L’humanité est aux portes de l’enfer. C’est un responsable politique qui a dit ça. C’est étonnant d’entendre cela de la bouche du chef de l’ONU. Et quelle est la solution ? En toute logique, si l’on est devant les portes de l’enfer, ce serait de se tourner vers Dieu, non ? Quel est ton dieu ? Beaucoup de gens pensent que la science viendra apporter des solutions à nos problèmes. D’autres imaginent que ce sera la technologie. D’autres encore l’homme, ou la politique. Bien sûr, nous pouvons utiliser tous ces outils. Mais c’est oublier un point : et si Dieu était en colère contre nous ? Qui nous délivrera de sa main ? Jésus va venir subir la colère de Dieu à notre place, pour autant que nous placions notre foi en lui.

C’est ainsi, avec encore beaucoup d’autres encouragements, que Jean annonçait la bonne nouvelle au peuple. (Luc 3:18)

Alors, les paroles de ce matin, un encouragement, ou une condamnation ? Pour ma part, la seule façon que j’ai de recevoir ces paroles comme un encouragement, c’est de faire confiance en Jésus.

Est-ce que Jean a échappé à la colère à venir ?

À ce stade-là, on se pose une question. C’est bien beau tout ça, mais est-ce que ça permet vraiment de se soustraire à la colère qui monte ?

Cependant, Hérode le tétrarque, à qui Jean faisait des reproches au sujet d’Hérodiade, la femme de son frère [Philippe], et de toutes les mauvaises actions qu’il avait commises, ajouta encore à toutes les autres celle d’enfermer Jean en prison. (Luc 3:19-20)

Visiblement, Jean a mis Hérode en colère, et il subit sa colère. Mais est-ce bien de cette colère qu’il s’agit ? Certainement pas. De nombreuses personnes attendaient de Jésus une délivrance militaire, politique, matérielle. Pourtant Jésus a dit : mon Royaume n’est pas de ce monde. La colère qui gronde autour de nous et à laquelle il nous semble impossible d’échapper, dans la nature et dans nos sociétés, n’est que le pâle reflet d’une autre colère. Il y a une colère bien plus grande qui attend l’humanité. Ce n’est pas la colère de Satan, parce que Satan sera vaincu. C’est la colère de Dieu. On n’en parle pas, car rien que de l’imaginer on en vient à trembler. Si Dieu est en colère, qui pourra l’apaiser ?

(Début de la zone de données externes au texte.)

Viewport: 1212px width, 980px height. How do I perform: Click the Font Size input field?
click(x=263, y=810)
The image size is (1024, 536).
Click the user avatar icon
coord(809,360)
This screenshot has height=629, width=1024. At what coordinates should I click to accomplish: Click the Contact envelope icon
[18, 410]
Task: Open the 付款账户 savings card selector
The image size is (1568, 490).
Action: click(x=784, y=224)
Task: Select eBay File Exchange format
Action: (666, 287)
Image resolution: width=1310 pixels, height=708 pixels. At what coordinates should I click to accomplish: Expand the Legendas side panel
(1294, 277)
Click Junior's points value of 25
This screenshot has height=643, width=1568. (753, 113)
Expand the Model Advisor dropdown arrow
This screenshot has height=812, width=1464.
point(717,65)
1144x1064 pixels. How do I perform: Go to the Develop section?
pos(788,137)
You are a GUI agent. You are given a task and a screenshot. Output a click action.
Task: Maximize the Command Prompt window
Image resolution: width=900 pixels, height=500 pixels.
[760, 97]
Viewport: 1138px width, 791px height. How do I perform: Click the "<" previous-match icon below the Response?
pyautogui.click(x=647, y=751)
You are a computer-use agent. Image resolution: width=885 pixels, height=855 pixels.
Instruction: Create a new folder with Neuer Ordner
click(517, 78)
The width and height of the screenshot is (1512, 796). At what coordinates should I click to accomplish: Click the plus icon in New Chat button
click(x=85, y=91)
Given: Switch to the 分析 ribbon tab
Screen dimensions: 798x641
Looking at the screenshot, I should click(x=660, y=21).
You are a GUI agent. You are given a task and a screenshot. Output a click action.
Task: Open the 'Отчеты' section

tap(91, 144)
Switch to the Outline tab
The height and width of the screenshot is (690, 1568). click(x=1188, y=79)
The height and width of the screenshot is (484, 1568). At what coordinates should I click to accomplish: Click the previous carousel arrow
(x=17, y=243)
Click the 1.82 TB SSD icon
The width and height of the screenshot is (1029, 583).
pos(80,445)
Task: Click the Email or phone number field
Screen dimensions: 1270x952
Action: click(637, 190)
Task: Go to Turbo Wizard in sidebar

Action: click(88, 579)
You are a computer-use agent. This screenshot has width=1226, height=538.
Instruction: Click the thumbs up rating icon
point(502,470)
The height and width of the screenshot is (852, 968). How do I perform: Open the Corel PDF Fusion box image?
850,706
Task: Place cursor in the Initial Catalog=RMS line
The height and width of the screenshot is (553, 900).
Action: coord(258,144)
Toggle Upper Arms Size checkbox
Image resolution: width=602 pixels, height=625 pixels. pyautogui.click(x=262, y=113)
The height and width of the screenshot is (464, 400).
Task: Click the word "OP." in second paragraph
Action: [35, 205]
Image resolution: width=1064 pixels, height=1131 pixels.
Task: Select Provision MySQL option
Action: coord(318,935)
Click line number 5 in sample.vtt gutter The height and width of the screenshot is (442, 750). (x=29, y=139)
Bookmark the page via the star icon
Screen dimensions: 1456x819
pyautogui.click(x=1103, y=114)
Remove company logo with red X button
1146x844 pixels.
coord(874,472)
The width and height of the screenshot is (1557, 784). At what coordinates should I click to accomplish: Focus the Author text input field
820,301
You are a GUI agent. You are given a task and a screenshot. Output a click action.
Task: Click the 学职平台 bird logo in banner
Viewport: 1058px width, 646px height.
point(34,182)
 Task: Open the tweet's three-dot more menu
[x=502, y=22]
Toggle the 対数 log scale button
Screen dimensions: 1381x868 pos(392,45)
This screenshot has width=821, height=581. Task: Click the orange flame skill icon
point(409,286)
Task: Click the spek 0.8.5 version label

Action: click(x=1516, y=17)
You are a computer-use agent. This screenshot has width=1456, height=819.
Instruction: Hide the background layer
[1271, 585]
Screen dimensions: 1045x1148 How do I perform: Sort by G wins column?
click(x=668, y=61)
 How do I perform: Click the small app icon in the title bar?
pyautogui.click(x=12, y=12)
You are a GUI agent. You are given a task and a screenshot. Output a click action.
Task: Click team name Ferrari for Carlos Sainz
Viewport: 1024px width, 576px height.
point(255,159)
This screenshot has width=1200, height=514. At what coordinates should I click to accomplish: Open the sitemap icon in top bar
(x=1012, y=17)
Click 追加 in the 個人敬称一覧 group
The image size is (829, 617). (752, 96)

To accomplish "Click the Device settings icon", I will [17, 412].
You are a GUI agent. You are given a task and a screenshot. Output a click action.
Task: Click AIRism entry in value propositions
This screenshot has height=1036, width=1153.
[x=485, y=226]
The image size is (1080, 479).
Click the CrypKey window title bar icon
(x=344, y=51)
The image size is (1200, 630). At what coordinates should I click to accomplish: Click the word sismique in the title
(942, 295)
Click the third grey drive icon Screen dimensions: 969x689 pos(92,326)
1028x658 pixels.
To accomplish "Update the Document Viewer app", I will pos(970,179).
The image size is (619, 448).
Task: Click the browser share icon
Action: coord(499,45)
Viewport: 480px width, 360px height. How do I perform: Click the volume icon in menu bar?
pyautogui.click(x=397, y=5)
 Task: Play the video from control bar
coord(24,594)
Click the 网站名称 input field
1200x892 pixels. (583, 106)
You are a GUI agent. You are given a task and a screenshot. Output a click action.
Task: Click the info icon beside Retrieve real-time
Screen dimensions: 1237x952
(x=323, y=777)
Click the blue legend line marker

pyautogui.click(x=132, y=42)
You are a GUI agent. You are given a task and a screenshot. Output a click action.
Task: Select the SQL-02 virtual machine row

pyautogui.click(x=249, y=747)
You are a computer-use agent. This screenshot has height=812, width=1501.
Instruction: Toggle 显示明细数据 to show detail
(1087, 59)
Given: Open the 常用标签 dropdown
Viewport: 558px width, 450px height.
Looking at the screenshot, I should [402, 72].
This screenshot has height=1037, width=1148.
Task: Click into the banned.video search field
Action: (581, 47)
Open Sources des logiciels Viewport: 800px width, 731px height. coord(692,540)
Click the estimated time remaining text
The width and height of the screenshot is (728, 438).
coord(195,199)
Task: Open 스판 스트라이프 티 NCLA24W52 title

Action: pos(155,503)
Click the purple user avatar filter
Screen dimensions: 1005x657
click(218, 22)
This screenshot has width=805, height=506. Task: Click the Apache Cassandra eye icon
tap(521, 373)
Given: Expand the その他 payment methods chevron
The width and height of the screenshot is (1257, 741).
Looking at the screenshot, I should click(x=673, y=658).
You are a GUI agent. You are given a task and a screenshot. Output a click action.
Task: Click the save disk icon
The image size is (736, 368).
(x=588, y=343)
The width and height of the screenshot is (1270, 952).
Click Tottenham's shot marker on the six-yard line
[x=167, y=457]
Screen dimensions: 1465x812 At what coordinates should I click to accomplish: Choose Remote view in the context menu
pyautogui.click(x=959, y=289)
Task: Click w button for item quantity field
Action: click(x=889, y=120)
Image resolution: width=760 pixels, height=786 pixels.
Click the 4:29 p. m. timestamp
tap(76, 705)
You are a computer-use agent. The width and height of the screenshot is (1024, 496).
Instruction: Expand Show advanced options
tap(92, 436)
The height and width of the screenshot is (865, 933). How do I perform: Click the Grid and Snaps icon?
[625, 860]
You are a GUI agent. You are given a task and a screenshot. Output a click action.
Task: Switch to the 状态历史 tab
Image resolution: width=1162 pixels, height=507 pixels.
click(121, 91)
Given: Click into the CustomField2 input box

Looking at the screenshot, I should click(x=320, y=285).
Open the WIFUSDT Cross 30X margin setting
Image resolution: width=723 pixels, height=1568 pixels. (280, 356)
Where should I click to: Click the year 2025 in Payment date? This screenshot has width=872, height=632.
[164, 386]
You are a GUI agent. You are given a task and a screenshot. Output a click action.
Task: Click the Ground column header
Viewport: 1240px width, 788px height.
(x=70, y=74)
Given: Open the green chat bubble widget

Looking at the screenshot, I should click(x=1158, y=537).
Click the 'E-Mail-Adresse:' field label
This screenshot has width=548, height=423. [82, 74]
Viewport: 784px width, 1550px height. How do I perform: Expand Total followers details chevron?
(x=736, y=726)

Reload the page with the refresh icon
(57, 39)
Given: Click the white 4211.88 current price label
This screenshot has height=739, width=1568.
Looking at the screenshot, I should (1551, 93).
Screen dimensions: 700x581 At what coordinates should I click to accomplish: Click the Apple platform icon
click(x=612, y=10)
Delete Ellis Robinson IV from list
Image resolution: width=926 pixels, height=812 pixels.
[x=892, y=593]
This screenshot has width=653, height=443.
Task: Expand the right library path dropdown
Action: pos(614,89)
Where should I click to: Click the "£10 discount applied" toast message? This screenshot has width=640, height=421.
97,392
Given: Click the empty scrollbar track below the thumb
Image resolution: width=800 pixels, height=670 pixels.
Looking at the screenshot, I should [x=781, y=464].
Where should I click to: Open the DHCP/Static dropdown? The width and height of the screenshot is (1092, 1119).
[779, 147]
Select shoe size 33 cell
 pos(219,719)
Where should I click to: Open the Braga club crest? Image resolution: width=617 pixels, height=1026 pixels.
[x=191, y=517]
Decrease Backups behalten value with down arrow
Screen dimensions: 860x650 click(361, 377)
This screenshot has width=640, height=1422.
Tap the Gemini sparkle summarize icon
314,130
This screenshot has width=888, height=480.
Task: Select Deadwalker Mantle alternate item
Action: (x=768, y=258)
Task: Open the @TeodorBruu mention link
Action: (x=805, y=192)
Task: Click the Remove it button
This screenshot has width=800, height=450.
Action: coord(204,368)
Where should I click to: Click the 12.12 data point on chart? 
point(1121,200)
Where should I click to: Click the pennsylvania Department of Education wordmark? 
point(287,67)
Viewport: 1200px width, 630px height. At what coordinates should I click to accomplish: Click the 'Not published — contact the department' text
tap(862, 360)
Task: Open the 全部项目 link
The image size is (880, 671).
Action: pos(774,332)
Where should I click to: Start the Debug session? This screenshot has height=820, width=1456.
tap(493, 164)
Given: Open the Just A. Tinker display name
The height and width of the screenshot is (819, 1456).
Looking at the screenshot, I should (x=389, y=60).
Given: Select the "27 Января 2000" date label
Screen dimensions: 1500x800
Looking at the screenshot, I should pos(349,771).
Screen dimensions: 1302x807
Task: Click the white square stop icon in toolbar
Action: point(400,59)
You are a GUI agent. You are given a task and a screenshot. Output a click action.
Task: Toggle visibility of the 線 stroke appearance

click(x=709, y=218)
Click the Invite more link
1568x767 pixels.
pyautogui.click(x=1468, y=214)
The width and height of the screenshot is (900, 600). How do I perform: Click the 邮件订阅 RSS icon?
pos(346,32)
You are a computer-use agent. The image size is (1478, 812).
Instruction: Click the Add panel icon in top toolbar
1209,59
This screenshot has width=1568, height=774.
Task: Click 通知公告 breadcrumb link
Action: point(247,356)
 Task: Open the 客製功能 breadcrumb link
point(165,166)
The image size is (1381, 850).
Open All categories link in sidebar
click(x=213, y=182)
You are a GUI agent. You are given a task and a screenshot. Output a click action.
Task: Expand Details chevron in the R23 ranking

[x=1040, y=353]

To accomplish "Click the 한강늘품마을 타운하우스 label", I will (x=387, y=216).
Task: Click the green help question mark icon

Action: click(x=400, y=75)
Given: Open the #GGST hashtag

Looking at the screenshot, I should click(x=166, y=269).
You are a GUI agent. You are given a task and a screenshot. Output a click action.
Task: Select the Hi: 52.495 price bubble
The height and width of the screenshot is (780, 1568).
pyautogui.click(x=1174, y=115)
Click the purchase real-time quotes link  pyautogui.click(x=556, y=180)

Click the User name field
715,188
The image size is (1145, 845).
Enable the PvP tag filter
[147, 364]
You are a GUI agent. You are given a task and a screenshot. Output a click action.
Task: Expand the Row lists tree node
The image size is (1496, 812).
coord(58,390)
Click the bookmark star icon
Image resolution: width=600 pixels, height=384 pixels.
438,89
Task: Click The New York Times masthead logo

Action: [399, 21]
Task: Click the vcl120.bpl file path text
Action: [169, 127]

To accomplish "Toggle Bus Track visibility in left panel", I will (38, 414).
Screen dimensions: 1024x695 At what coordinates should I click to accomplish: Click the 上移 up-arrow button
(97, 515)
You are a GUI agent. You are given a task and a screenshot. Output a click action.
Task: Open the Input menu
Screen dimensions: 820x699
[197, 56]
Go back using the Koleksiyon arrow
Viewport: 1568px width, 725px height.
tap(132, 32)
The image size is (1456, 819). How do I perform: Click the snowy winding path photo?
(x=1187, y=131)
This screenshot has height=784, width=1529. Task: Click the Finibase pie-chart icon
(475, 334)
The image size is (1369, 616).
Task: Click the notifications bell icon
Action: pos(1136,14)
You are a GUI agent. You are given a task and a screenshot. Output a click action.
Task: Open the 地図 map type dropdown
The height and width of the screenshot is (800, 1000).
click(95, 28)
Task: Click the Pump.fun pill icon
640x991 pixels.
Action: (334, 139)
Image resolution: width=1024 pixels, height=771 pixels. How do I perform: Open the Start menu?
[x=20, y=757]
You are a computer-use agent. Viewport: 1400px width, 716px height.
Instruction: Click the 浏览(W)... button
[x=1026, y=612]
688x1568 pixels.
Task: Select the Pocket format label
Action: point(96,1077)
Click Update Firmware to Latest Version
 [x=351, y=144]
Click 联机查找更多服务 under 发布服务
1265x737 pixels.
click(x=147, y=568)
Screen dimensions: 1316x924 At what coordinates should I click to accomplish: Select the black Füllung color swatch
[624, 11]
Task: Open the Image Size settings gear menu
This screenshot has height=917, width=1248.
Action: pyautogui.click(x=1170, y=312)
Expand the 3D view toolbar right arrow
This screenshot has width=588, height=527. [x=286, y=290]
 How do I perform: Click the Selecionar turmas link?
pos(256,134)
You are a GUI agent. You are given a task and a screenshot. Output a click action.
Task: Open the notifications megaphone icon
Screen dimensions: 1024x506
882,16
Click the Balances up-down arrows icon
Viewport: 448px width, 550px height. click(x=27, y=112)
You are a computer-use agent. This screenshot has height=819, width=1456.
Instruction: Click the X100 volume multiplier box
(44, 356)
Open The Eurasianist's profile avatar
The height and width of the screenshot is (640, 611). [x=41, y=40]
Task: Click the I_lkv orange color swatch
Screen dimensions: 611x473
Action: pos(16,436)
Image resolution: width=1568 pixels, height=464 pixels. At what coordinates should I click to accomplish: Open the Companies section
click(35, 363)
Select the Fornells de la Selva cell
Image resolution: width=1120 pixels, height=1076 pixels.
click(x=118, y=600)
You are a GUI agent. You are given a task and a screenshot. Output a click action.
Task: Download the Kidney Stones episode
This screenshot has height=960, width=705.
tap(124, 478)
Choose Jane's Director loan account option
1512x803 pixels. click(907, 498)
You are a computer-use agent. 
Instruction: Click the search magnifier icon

Comme tout le peuple était baptisé, Jésus aussi fut baptisé. Pendant qu’il priait, le ciel s’ouvrit et le Saint-Esprit descendit sur lui sous une forme corporelle, comme une colombe. Et une voix fit entendre du ciel ces paroles : « Tu es mon Fils bien-aimé, tu as toute mon approbation. » (Luc 3:21-22)

Continuons notre cheminement ensemble ! Car il semblerait que Jésus a encore bien des choses à nous apprendre. Il se pourrait même, j’en ai la conviction, que lui qui à l’approbation de Dieu, soit la personne qui puisse nous permettre de nous soustraire à la colère de Dieu.

Notes

[1] « L’humanité aux “portes de l’enfer” avec la crise climatique, avertit le chef de l’ONU », 20 septembre 2023, dans rts.ch, https://www.rts.ch/info/monde/14327419-lhumanite-aux-portes-de-lenfer-avec-la-crise-climatique-avertit-le-chef-de-lonu.html (Page consultée le 23 septembre 2023).

[2] E. Earle ELLIS, The Gospel of Luke, (New Century Bible), London, Oliphants, Revised edition, 1974, p. 86 ; Pour plus de détails sur le baptême à l’époque de Jean, voir Ben WITHERINGTON, Histoire du Nouveau Testament et de son siècle, s.l., pp. 98‑104.